The record reveals that on March 21, 1983, George Peters, an employee of Coca-Cola, was injured while making a delivery of Coca-Cola’s products to a Dominick’s food store. Peters filed suit against Dominick’s on September 28, 1984, seeking damages for personal injury. In his complaint, Peters claimed to have been injured when he slipped and fell on a Dominick’s loading dock. He alleged that his accident was the result of the slippery and dangerous condition of the dock. Peters does not claim that his injuries were attributable to the containers of Coca-Cola products he was delivering.

Dominick’s tendered defense of the Peters lawsuit to American pursuant to an insurance policy American issued to Coca-Cola containing a vendor’s endorsement which named Dominick’s as an additional insured. American refused to provide a defense to Dominick’s claiming that the occurrence alleged in the Peters complaint was not within the coverage provided by the vendor’s endorsement. Dominick’s brought this action for declaratory judgment. On cross-motions for summary judgment, the trial court ruled in favor of American. Dominick’s appeals.

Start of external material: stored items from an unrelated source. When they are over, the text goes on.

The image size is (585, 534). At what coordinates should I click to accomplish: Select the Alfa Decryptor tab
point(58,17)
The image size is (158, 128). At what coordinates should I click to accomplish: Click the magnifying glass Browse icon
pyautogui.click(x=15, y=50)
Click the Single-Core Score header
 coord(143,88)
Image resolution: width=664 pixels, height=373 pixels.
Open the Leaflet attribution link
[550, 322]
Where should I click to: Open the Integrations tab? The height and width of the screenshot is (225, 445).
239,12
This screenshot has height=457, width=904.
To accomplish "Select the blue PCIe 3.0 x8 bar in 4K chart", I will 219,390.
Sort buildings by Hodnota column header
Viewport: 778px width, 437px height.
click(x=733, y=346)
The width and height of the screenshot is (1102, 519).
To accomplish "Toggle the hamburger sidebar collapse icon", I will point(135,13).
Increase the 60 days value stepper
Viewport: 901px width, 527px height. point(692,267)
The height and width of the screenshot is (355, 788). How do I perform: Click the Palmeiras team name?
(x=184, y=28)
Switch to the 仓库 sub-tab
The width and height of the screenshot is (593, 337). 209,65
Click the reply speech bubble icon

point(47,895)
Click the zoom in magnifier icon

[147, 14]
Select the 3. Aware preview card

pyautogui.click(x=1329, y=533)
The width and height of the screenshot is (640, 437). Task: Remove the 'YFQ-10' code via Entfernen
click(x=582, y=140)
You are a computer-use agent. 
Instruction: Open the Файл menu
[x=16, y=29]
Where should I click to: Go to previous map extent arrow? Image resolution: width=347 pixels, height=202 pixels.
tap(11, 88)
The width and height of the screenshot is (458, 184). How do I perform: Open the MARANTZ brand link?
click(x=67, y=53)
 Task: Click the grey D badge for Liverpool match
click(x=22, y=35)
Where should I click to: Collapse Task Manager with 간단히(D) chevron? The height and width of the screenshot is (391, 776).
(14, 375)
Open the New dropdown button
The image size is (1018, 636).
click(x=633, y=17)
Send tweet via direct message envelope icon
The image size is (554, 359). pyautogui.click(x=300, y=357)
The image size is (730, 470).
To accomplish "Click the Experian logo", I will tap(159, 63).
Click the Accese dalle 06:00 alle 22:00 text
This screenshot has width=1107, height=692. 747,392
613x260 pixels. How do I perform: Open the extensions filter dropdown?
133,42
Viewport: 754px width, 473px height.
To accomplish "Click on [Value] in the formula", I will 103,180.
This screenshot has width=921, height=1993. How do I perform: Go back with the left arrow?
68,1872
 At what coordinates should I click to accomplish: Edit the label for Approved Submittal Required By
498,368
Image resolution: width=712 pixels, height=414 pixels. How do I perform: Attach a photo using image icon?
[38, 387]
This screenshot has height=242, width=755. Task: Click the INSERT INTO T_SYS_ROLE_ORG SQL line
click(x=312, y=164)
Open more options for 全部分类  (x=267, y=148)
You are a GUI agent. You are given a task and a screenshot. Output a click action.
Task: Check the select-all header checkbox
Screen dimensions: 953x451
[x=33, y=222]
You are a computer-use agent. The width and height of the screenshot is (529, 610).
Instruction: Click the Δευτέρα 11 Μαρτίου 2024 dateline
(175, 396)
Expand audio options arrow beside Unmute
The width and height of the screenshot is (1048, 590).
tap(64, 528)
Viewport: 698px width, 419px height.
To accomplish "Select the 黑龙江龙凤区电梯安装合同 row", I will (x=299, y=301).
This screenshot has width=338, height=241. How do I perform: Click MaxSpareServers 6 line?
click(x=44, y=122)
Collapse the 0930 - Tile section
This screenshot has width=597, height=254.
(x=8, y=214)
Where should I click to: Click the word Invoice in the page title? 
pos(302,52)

The vendor’s endorsement considered here provides as follows:

“Additional Insured (Vendors — Broad Form)
It is agreed that the ‘Persons Insured’ provision is amended to include any person or organization designated below (herein referred to as ‘vendor’), as an insured, but only with respect to the distribution or sale in the regular course of the vendor’s business of the named insured’s products designated below subject to the following additional provisions:
1. The insurance with respect to the vendor does not apply to:
(a) any express warranty unauthorized by the named insured:
(b) bodily injury or property damage arising out of
(i) any physical or chemical change in the form of the product made intentionally by the vendor:
(ii) repacking, unless unpacked solely for the purpose of inspection, demonstration, testing or the substitution of parts under instruction from the manufacturer and then repacked in the original container;
(iii) demonstration, installation, servicing or repair operations, except such operations performed at the vendor’s premises in connection with the sale of the product; or
(iv) products which after distribution or sale by the named insured have been labeled or relabeled or used as a container, part or ingredient or any other thing or substance by or for the vendor.”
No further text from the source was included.